I consider myself an athlete -- I have a competitive spirit and strongly prefer winning to losing. I played sports in high school and college, and have even dabbled in the adult sports leagues here in New York City. You know, we'd hit the field then hit the bars. It wasn't like my football team had a drinking problem, it was more that my drinking team had a football problem, but that's what I knew going into the situation -- it would be a fun way to get outdoors and run around, and a fun excuse for getting day-wasted in my sweatpants.
There are some people who don't really grasp this concept. There are some people out there who take the adult sports leagues very seriously. There are some people out there who will send you an email berating your performance in last night's kickball game and call you a f&^%ing loser. Like this guy.
The captain of a kickball team in Atlanta had some choice motivational words for his team. Is he the Bobby Knight of adult Kickball? Maybe, but I haven't yet heard any rumblings on his chair-throwing tendencies. But if he's able to fling a folding chair with the same venom in which he flings obscenities and insults, I think we're all in for a real treat. The email below is from Captain Jack Ass to his Team, which was then forwarded anonymously by a team member to Deadspin.
Let me ask a real simple question... What was that? Seriously, did you guys just think you could show up and win? That was pathetic. Again, pathetic. I know we kid around a lot and try to have fun and a good time, but what is the point if you guys aren't even going to try? I can count several instances, and not to name names but I think I will this time just to get my point across...
[redacted], are you just trying to show off your speed by letting the ball drop in front of you when you play the outfield so you can run and get it? joke. Do you not care? If you don't care that is fine, but some of us do.
[redacted], how about running out your kicks after they're in play instead of just jogging down to first base as though it doesn't matter. joke. you got very lucky the ref called you safe. you were out.
[redacted], your obp% is the worst on the team. I thought you played before.
[redacted], great pitching and defense... yeah right, I can count about 3 or 4 plays in my head where you just allow them, basically, to reach base and score, and you probably cost us 5 runs single handedly. great job dude.

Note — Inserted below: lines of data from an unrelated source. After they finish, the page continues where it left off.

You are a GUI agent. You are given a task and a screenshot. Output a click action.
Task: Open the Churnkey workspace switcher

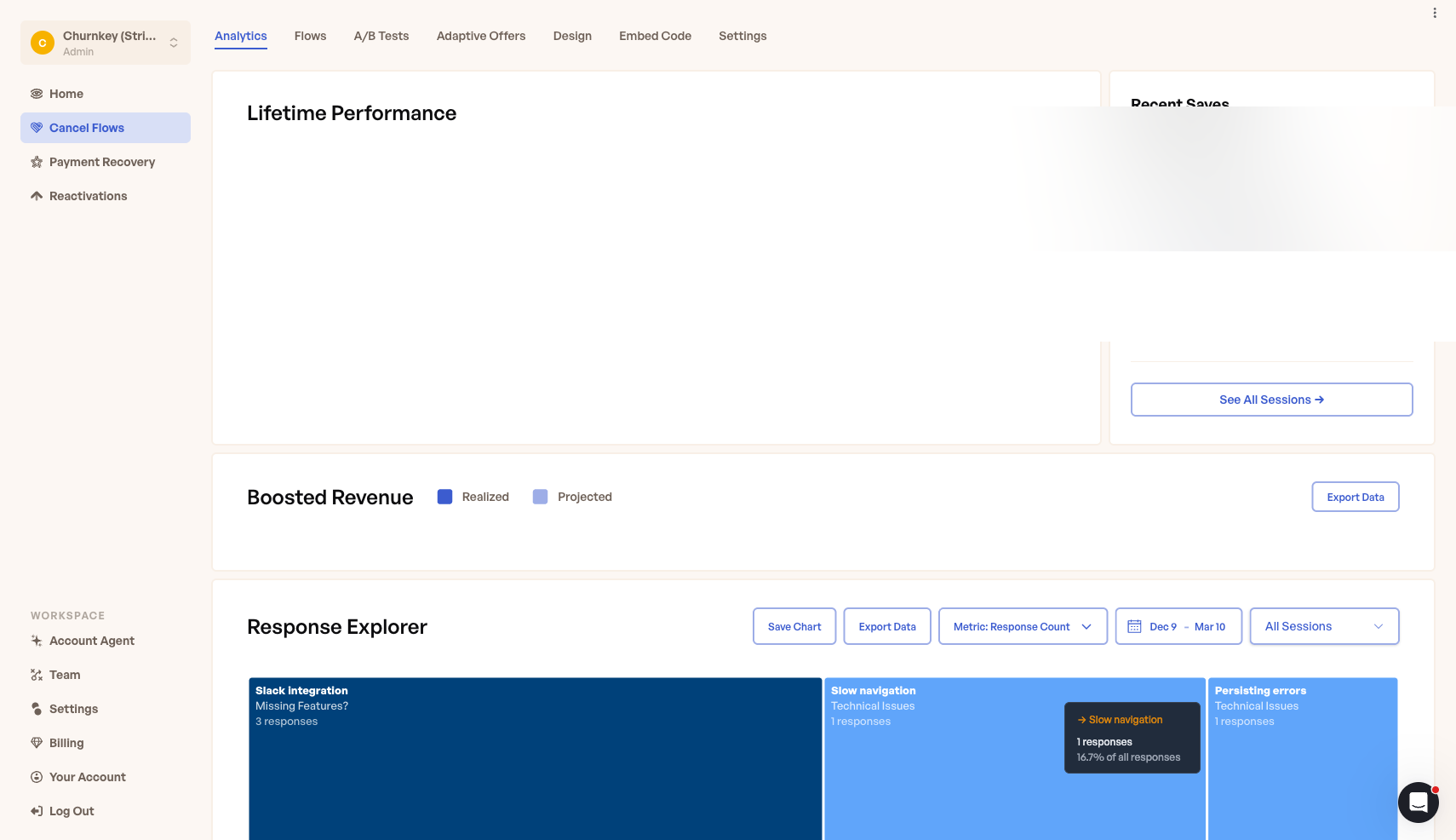click(106, 42)
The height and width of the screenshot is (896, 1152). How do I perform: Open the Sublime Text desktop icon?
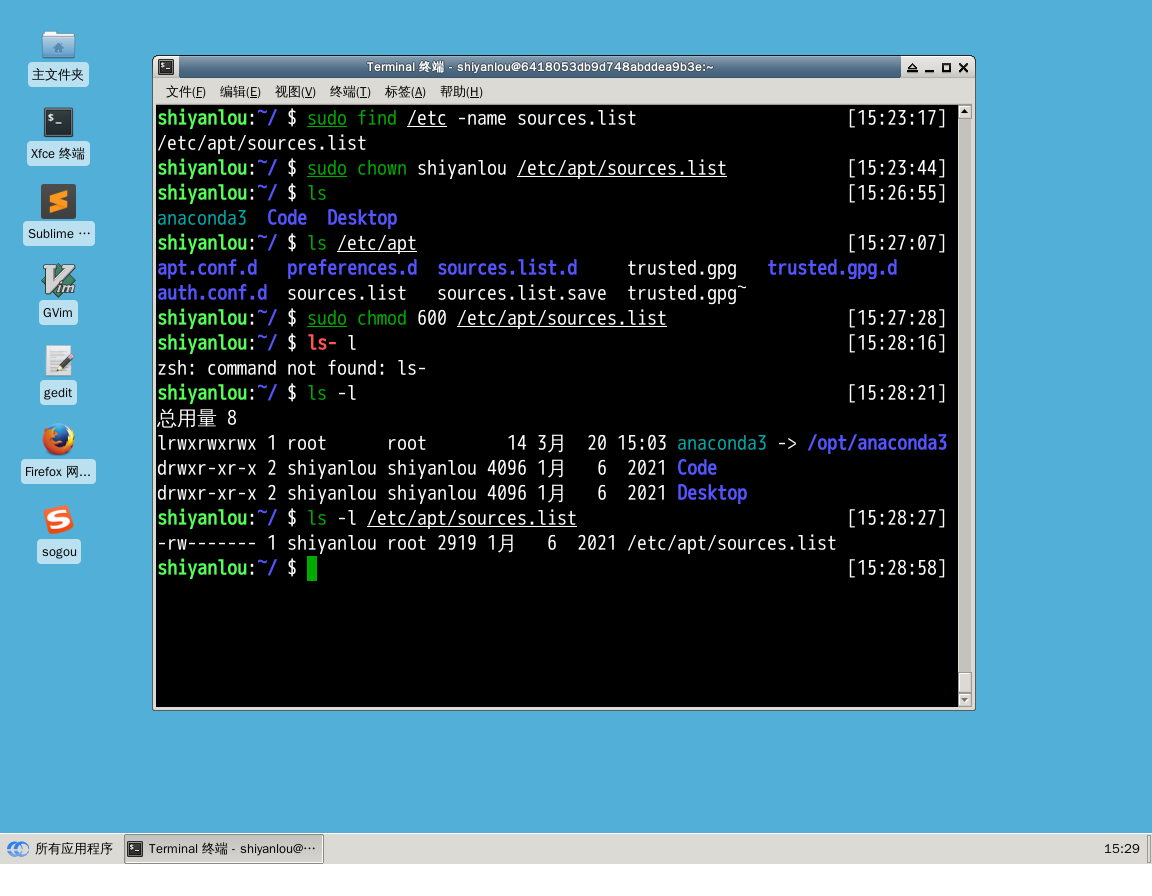point(58,202)
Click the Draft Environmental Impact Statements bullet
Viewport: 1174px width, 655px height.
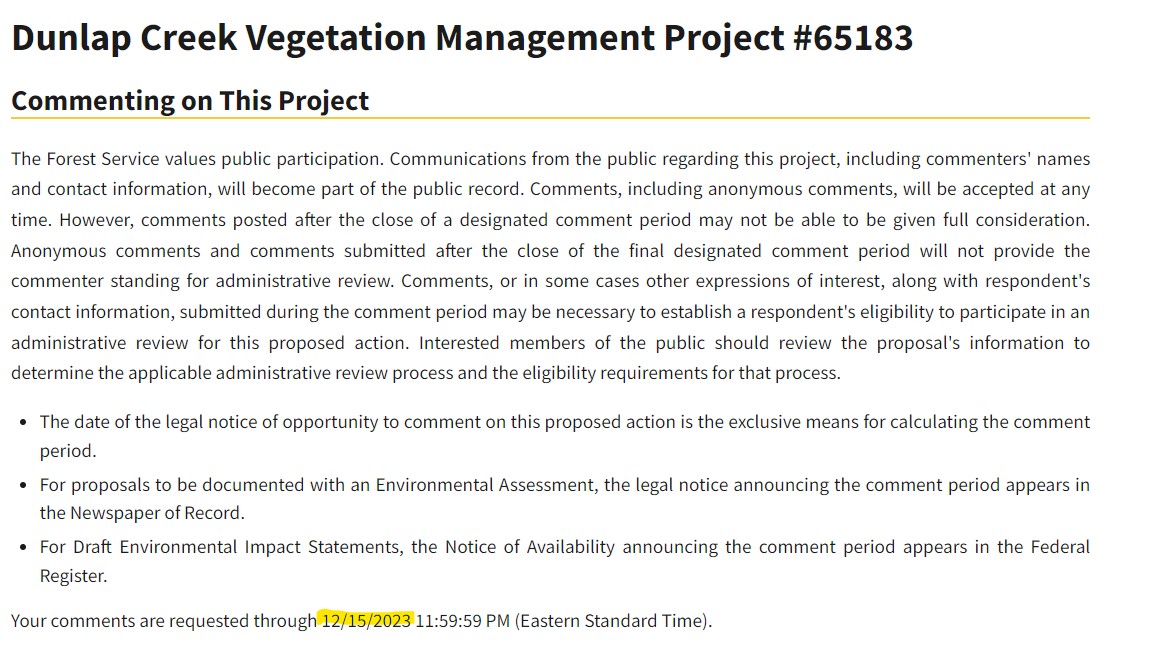565,547
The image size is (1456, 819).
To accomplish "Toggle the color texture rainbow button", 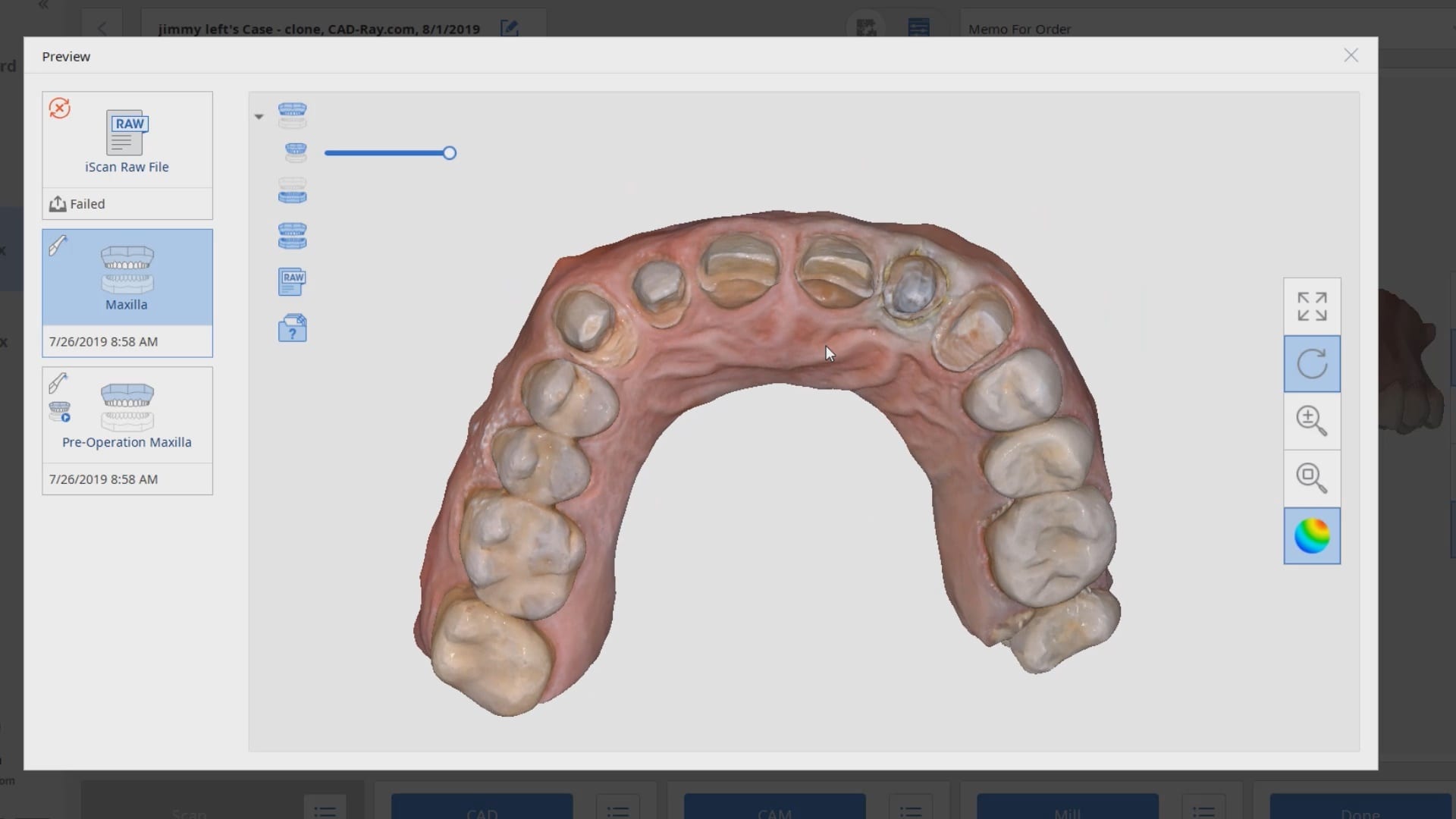I will 1312,536.
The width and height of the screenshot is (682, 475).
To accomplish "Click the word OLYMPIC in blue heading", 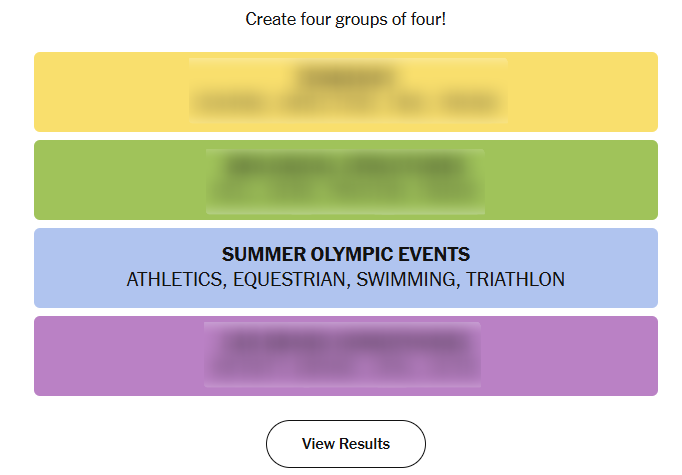I will point(341,255).
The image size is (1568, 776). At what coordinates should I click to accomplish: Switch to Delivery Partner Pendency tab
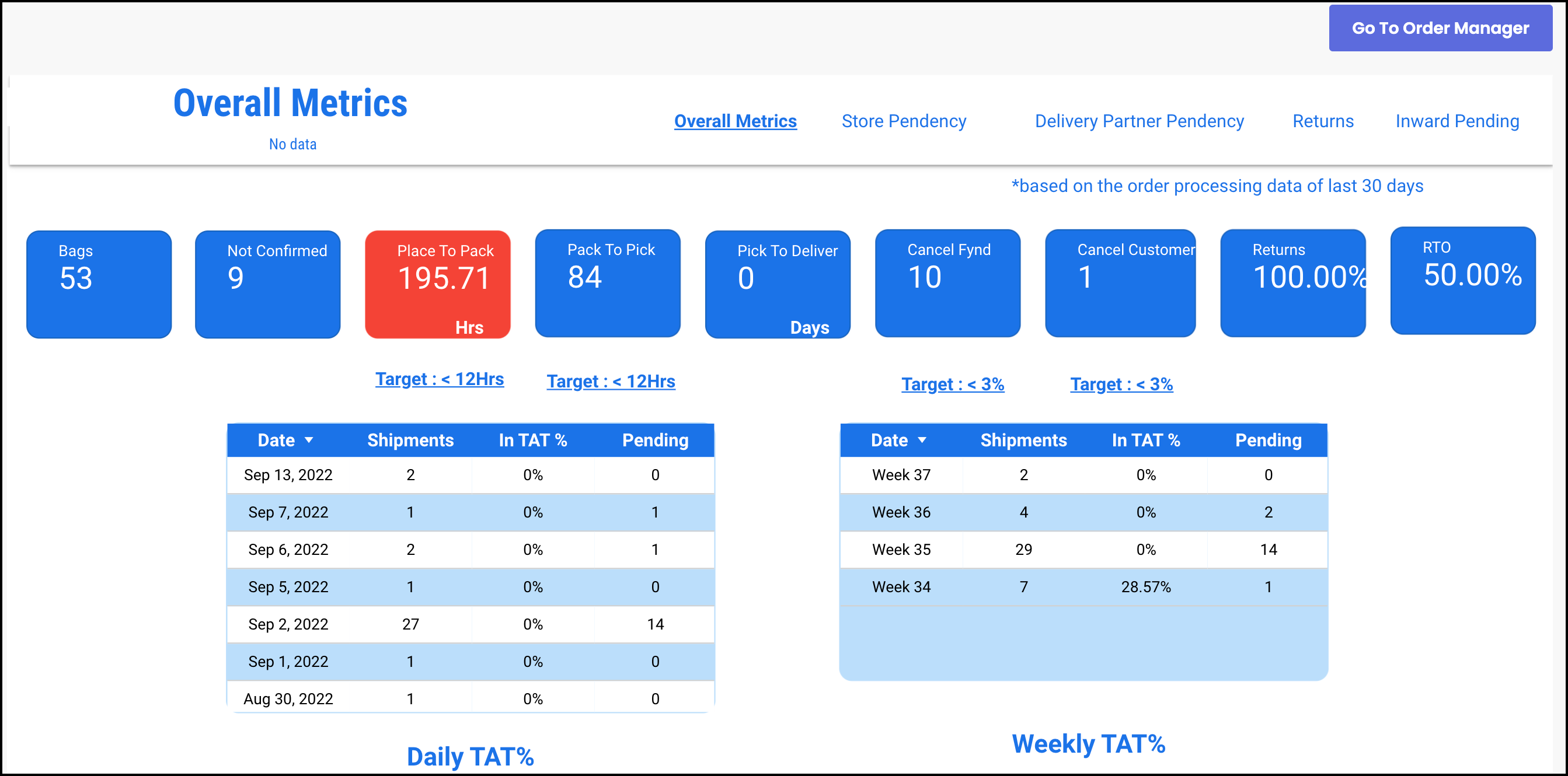pyautogui.click(x=1139, y=121)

Some of you guys are striking out, others can't catch a pop fly, others don't even know which base to throw the ball to. Are you guys adults. Thought this was an adult kickball league, as in you act like adults and play the way you are supposed to.
Do you want to play?
I thought you joined this league to be competitive and win, but maybe I thought wrong.
Tell ya what, if any of you guys are going to bring that lame shit out to field next week, why don't you do us all a favor and just stay home and watch t.v. instead. Seriously, I am embarrassed to be a part of this. We LOST 20 - 0 tonight. That is a freaking joke.
Again, I know we joke around and try to have fun, and I'm not trying to be Mr. Serious here, but that was not fun. I am not kidding, don't come next week if you are going to act like a bunch of children out there.
Thank you to the people who did try tonight:
mainly [redacted], myself, [redacted], and [redacted]. and [redacted].
The rest of you better think about what I'm talking about unless you don't care in which case we don't want you coming out anyway.
You hear that Team?? You just got served. Kickball isn't all fun and ga ... well, OK, maybe it is, but still! You gotta take it seriously if you're going to play for Captain Jack Ass.
On the other hand, Captain JA could be Captain Awesome if this is all one big joke email trying to make fun of people who take adult sports games too seriously. Because we can never get enough of those. Now drop and give me twenty!
Have you ever played in an adult sports league?